Source text →
□ □ □ □

All detergent proteases currently used in the market are serine proteases produced by Bacillus strains. B. licheniformis is one of the predominant sources of alkaline proteases (Gupta et al., 2002). The fungal alkaline proteases are advantageous due to the ease of downstream processing to prepare a microbe free enzyme. An alkaline protease from Conidiobolus coronatus was found to be compatible with the commercial detergents used in India (Phadatare et al., 1993) and retained 43% of its activity at 50Â°C for 56 min in the presence of Ca2+ (25 mM) and glycine (1M) (Bhosale et al., 1995). Other detergent proteases have been isolated from Conidiolobus coronatus (Bhosale et al., 1995; Phadatare et al., 1993), B. licheniformis (Ward, 1983), B. stearothermophilus (Dhandapani and Vijayaragavan, 1994; Cowan et al., 1985; Coolbear et al., 1991), B. thermoruber (Tomaschova et al., 1998), Thermoactinomyces sp. HS682 (Tsuchiya et al., 1992) and Bacillus sp. APR-4 (Kumar and Bhalla, 2004a, b).

□ □ □ □

Data for analysis →
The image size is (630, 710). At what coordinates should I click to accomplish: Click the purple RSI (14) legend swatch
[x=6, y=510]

□ □ □ □

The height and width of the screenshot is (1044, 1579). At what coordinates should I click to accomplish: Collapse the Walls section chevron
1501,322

□ □ □ □

Exercise aim →
Using the text on detergent proteases, answer these questions:
1. What kind of proteases are all detergent proteases currently used in the market?
2. What advantage of fungal alkaline proteases does the text give?
3. The alkaline protease from Conidiobolus coronatus was found compatible with commercial detergents used in which country?

Answer →
1. Serine proteases produced by Bacillus strains.
2. The ease of downstream processing to prepare a microbe-free enzyme.
3. India.